Los castigos del fin del mundo

En 1934, el tucumano Ricardo Rojas sufrió, como radical, la persecución de los conservadores fraudulentos de la Década Infame. Las opciones fueron el exilio fuera del país, o el confinamiento en Ushuaia. Ese australísimo confín también era destierro.

En la isla grande de Tierra del Fuego (condenada por el cliché turístico al lugar común de “fin del mundo”), él concibió Archipiélago, un tesoro literario sobre la cosmogonía de los onas y los yaganes. “(Kuanip) dio por fin a los onas preceptos morales para regirse en la vida, fundando en ellos la jerarquía, para que no fuesen gobernados por caciques sino por maestros. Y como vio que en la tierra había hombres perversos, los castigó ejemplarmente: les aplastó las cabezas y les cortó las manos, transformándolos en lobos (marinos) y pingüinos; bestias que aún vagan por las roquerías junto al mar, con una reminiscencia humana en su atroz figura, para recuerdo del castigo que merecieron”, escribió.

Ya no quedan onas y de los yaganes sólo queda una. Pero sigue en pie la cárcel de reincidentes de Ushuaia. El presidio es un no-lugar donde seres humanos fueron deshumanizados a fuerza de vejámenes y torturas, por carceleros que eran criminales con libertad ambulatoria. “Semejante régimen de vida no puede sino bestializar a quienes lo sufren, sin provecho para la sociedad cuando están recluidos, y con peligro para ella cuando salen en libertad”, advirtió Rojas.

El no-lugar fue cerrado por Perón en 1947. Hoy es un museo que testimonia el horror de los castigos ejemplificadores, aunque muchos de sus visitantes, en realidad, deliran por los pijamas que simulan los trajes de los presos.
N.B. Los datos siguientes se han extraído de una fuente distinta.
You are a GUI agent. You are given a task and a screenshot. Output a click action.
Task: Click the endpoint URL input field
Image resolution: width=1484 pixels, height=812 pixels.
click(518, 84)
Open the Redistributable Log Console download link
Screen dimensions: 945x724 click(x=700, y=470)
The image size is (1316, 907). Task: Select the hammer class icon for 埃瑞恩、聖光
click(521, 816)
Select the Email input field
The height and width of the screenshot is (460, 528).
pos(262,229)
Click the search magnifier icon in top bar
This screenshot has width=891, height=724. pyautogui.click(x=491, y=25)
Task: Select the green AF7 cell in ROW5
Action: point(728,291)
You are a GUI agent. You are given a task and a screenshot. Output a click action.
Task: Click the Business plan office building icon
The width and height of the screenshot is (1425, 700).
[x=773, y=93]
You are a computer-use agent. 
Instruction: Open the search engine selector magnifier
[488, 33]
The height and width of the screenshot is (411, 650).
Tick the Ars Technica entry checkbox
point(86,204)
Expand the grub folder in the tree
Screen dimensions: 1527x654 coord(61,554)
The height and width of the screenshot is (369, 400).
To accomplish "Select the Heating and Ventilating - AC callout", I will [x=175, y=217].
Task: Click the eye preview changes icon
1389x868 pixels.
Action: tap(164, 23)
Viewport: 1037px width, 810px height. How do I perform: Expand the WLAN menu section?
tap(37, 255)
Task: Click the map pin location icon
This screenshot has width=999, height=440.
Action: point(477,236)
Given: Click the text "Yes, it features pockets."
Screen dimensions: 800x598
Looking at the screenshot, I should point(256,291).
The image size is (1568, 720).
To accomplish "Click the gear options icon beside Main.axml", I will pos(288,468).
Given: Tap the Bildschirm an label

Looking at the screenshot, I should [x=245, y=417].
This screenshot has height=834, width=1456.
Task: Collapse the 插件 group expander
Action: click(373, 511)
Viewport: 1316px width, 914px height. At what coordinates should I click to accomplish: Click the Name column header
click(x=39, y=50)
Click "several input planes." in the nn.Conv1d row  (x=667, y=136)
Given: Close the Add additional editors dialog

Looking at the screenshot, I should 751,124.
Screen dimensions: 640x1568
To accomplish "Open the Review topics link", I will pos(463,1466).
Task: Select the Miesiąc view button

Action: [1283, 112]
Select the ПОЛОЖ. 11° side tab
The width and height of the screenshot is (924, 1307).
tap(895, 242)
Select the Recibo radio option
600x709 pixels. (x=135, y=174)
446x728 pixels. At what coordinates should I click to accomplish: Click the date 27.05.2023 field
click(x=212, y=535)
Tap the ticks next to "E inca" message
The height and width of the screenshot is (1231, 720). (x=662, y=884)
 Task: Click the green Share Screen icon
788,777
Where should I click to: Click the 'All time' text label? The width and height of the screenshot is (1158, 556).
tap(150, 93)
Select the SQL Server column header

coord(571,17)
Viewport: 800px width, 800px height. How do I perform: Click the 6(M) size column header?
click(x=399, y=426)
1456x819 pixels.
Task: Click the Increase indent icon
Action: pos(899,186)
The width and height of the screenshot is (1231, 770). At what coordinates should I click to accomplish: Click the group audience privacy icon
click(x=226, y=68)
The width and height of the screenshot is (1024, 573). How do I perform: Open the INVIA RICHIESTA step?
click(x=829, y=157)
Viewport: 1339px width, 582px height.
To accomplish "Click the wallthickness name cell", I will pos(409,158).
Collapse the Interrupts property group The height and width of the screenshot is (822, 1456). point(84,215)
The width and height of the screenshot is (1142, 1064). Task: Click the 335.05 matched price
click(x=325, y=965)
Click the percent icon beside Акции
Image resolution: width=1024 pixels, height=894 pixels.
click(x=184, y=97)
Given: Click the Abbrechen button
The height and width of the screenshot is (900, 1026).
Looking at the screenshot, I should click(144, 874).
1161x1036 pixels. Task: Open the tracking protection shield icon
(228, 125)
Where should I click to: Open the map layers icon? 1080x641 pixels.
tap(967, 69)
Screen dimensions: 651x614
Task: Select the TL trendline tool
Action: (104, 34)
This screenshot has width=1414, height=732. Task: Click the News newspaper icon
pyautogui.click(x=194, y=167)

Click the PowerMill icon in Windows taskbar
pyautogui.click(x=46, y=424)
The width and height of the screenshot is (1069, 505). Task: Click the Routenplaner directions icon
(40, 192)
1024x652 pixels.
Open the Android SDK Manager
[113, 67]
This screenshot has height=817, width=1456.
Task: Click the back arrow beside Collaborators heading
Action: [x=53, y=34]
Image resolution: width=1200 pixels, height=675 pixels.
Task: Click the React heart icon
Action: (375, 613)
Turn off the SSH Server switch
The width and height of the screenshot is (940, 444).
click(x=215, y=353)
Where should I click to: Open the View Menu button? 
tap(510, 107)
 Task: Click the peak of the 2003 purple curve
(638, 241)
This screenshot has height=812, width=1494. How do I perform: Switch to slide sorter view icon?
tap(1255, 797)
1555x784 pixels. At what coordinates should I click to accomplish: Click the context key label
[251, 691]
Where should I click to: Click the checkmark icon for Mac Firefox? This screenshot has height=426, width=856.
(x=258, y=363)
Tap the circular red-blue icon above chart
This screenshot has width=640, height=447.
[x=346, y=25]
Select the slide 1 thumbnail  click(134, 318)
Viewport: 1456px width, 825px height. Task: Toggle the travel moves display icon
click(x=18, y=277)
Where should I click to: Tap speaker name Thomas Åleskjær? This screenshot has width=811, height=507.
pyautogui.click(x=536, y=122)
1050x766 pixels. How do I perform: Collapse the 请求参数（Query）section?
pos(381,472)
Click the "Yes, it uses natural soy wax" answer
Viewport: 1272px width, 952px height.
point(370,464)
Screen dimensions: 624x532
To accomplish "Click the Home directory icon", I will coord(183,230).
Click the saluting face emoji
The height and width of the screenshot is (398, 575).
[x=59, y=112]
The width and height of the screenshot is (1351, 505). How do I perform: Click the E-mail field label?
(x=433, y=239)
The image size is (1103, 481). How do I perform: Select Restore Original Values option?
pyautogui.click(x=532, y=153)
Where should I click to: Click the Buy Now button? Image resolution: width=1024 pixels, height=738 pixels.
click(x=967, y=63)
Parece la profecía marxista de que la historia se repite, primero como tragedia, después como farsa. Pero no. En Tucumán, la Justicia acaba de ordenar la libertad de los policías filmados mientras se divertían torturando a un tucumano. La farsa, comparativamente, es un asunto muy serio.

El fin del mundo, como poesía, promete acaso el comienzo del cielo. Pero como historia humana, entraña (con certeza estadística) el principio del infierno. No hay que viajar hasta Ushuaia para encontrarlo.